Mein neuer Chef war wirklich ein Engel und sagte nichts negatives darüber, dass ich sozusagen die Ferien verlängerte, was mich deutlich erleichterte. Bei Mrs. Frier wäre so etwas undenkbar gewesen, aber ich versuchte die Gedanken daran zu verdrängen und mich auf die Gegenwart zu konzentrieren.
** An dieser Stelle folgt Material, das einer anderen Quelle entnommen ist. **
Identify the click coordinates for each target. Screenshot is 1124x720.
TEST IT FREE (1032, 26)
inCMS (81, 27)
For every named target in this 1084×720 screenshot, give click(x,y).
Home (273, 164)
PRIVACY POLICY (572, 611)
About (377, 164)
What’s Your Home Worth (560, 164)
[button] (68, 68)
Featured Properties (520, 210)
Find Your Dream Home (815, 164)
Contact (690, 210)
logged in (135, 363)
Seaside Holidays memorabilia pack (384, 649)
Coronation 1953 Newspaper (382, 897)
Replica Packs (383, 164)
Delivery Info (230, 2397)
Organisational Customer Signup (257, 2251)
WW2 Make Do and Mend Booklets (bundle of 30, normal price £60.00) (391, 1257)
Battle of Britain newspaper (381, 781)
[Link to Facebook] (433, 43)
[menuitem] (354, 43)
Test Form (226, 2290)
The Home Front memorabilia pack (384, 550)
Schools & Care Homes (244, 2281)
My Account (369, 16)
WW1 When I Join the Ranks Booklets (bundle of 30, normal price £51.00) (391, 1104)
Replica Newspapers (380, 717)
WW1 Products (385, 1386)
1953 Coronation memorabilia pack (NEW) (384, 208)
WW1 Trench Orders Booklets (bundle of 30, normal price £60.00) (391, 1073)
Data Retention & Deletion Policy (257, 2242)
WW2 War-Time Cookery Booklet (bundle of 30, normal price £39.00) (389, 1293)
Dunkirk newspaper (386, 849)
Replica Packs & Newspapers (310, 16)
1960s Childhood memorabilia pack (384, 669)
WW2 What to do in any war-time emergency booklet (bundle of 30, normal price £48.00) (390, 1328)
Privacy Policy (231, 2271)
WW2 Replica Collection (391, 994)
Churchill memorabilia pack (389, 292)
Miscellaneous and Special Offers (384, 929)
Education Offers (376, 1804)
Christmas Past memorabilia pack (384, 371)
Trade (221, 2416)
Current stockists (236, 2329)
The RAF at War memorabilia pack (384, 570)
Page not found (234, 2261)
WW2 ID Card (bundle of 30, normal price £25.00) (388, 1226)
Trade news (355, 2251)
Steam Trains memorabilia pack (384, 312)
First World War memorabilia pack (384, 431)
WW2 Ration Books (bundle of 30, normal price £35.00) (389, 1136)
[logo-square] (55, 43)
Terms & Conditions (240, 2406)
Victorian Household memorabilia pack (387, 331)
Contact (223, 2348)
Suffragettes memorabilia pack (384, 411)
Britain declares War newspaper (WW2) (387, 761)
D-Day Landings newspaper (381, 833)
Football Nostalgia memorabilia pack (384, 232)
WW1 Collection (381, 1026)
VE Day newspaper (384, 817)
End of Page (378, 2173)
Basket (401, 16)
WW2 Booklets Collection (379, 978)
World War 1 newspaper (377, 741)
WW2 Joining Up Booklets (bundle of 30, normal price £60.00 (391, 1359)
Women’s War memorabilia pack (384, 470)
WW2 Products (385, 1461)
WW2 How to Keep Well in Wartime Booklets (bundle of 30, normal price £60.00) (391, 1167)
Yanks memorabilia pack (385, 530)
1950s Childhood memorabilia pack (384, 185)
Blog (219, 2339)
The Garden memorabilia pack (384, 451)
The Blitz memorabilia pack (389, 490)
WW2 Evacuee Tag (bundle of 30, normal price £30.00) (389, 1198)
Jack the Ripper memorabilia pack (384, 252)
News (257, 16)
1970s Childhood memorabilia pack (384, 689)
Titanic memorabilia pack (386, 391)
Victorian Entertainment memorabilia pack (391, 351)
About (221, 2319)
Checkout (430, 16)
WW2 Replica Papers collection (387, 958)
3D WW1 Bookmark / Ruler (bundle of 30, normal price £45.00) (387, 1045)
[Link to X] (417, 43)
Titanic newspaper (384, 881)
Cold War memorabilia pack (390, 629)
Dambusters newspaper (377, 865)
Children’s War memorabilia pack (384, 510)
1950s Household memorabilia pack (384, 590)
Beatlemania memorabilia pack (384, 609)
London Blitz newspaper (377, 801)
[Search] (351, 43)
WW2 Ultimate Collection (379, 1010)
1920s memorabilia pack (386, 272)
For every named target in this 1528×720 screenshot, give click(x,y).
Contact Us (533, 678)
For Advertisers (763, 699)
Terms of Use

Daniel hatte am Tag nach Theos Geburtstag sofort mit seinen Eltern telefoniert und uns angekündigt und mir hinterher versichert, dass die beiden sich wahnsinnig darauf freuten, Elliott, Theo und mich endlich persönlich kennenzulernen.
Auch Lauren freute sich für uns als ich ihr davon erzählte und dann war plötzlich schon Sonntag und ich saß - beinahe traditionsgemäß - mit Lauren, Elliott und Theo bei meiner Freundin auf der Couch und wir schauten gemeinsam das Rennen in Saudi-Arabien.

Es lief gut für Daniel, auch wenn er letztendlich das Podium verpasste und direkt hinter seinem Teamkollegen auf Platz 5 ins Ziel fuhr.
Die noch bessere Nachricht war, dass Max das Rennen gewann und damit den Weltmeistertitel so gut wie sicher hatte. Beim Saisonfinale in Abu Dhabi musste er nur mindestens in die Top 7 kommen, sonst konnte Hamilton ihm den Titel mit einem Sieg theoretisch noch vor der Nase wegschnappen.
Aber diese Platzierung würde Max höchstens verpassen, wenn etwas Unvorhergesehenes geschah, was wir alle nicht hofften.

Das führte dazu, dass Elliott mal wieder Freudentänze aufführte, weil er ja ein ziemlich großer Fan von Max war und über seinen Jubelgesang hinweg hätte ich beinahe mein klingelndes Handy überhört.
Gerade noch rechtzeitig nahm ich Daniels Anruf entgegen und begann unwillkürlich zu lächeln.
"Hey du."

"Selber hey", antwortete er und ich konnte an seiner Stimme hören, dass er breit grinste.
"Glückwunsch zu P5. Du bist ein tolles Rennen gefahren."

"Danke, es war leider abgesehen von den Crashs nicht wirklich spektakulär, aber was anderes war von dieser Strecke ehrlich gesagt auch nicht zu erwarten. Seid ihr noch alle bei Lauren?"

"Ja, sind wir. Soll ich dich auf Lautsprecher stellen, damit du dir deine Glückwünsche auch noch von den anderen abholen kannst?"

"Nein, eigentlich wollte ich zuerst mit dir sprechen. Ich weiß, dass du nächsten Freitag und die Woche drauf Montag nicht ins Büro musst, wegen der Baustelle bei euch. Und da hab ich mich gefragt, ob ihr nicht alle nach Abu Dhabi zum letzten Rennen kommen wollt."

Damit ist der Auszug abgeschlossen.